Pour progresser, les épargnants peuvent s’appuyer sur des ressources fiables :
- les contenus pédagogiques de l’AMF (Autorité des marchés financiers),
- les comparatifs et dossiers de MoneyVox,
- les analyses de MeilleureSCPI.com sur les SCPI.
Les SCPI illustrent le paradoxe français : avec un rendement moyen de 4,91 % en 2025, un risque perçu modéré et un ticket d’entrée de quelques milliers d’euros dans l’immobilier professionnel, elles restent sous-exploitées alors que 80 % des épargnants se disent prudents.
Pour les professionnels du conseil, la confiance de 69 % des Français est un atout, mais aussi une responsabilité. Les acteurs performants combinent désormais :
- un accompagnement humain sur mesure,
- des outils numériques (simulateurs, IA, formats vidéo),
- une pédagogie continue pour faire monter en compétences leurs clients.
Conclusion
Le baromètre 2026 met en garde contre un déficit de culture financière qui s’accentue, limitant la capacité des Français à valoriser leur épargne dans un contexte d’incertitude économique et de déficit public (-4,7 % du PIB). L’urgence est à la démocratisation des connaissances, via des professionnels mieux outillés, une IA encadrée et des contenus accessibles.
Pour les épargnants, la priorité est de se former afin de préserver le pouvoir d’achat et préparer l’avenir.

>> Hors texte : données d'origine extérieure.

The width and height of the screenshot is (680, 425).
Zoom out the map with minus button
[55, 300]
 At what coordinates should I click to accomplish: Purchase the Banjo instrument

Pour les conseillers et sociétés de gestion, l’enjeu est d’investir dans l’éducation financière de leurs clients pour bâtir une relation plus durable et responsable.
À retenir
- En 2026, plus d’un tiers des Français déclarent une culture financière insuffisante, malgré un fort intérêt pour l’épargne.
- La majorité privilégie des supports sécurisés, au détriment du rendement, ce qui érode le pouvoir d’achat à long terme.
- Les réseaux sociaux et l’IA gagnent du terrain, mais la confiance reste centrée sur les professionnels du patrimoine.
- Les jeunes et les revenus modestes s’exposent davantage au risque élevé et aux arnaques, faute de repères solides.
- L’éducation financière devient stratégique pour les épargnants, les sociétés de gestion et les conseillers, afin d’orienter l’épargne vers des solutions adaptées comme les SCPI ou l’assurance-vie.
Sources
- Sondage OpinionWay pour Nalo, mars 2026 (2e vague, 1 071 personnes, méthode quotas, norme ISO 20252).
- Comparatif OpinionWay juin 2025 vs mars 2026 sur l’épargne et l’investissement.
- Travaux de Lusardi & Mitchell sur la littératie financière (capitalisation, diversification, inflation).
- Étude Odoxa 2026 sur les comportements d’épargne des Français.
- MeilleureSCPI.com — Bilan des rendements SCPI 2025 (rendement moyen 4,91 %), avril 2026.
Les informations ci-dessus sont fournies à titre informatif et ne constituent pas un conseil en investissement personnalisé.
Conseil d’expert en gestion de patrimoine
Avant de rechercher le « meilleur » placement, commencez par évaluer votre niveau de culture financière et clarifier vos objectifs (sécurité, revenus complémentaires, retraite). Constituez d’abord un socle sécurisé (épargne de précaution, assurance-vie en euros), puis diversifiez progressivement vers des supports de long terme comme les SCPI ou les ETF, avec l’appui d’un conseiller indépendant si nécessaire. Une heure de pédagogie aujourd’hui évite souvent des erreurs coûteuses et peut générer plusieurs milliers d’euros de gains demain.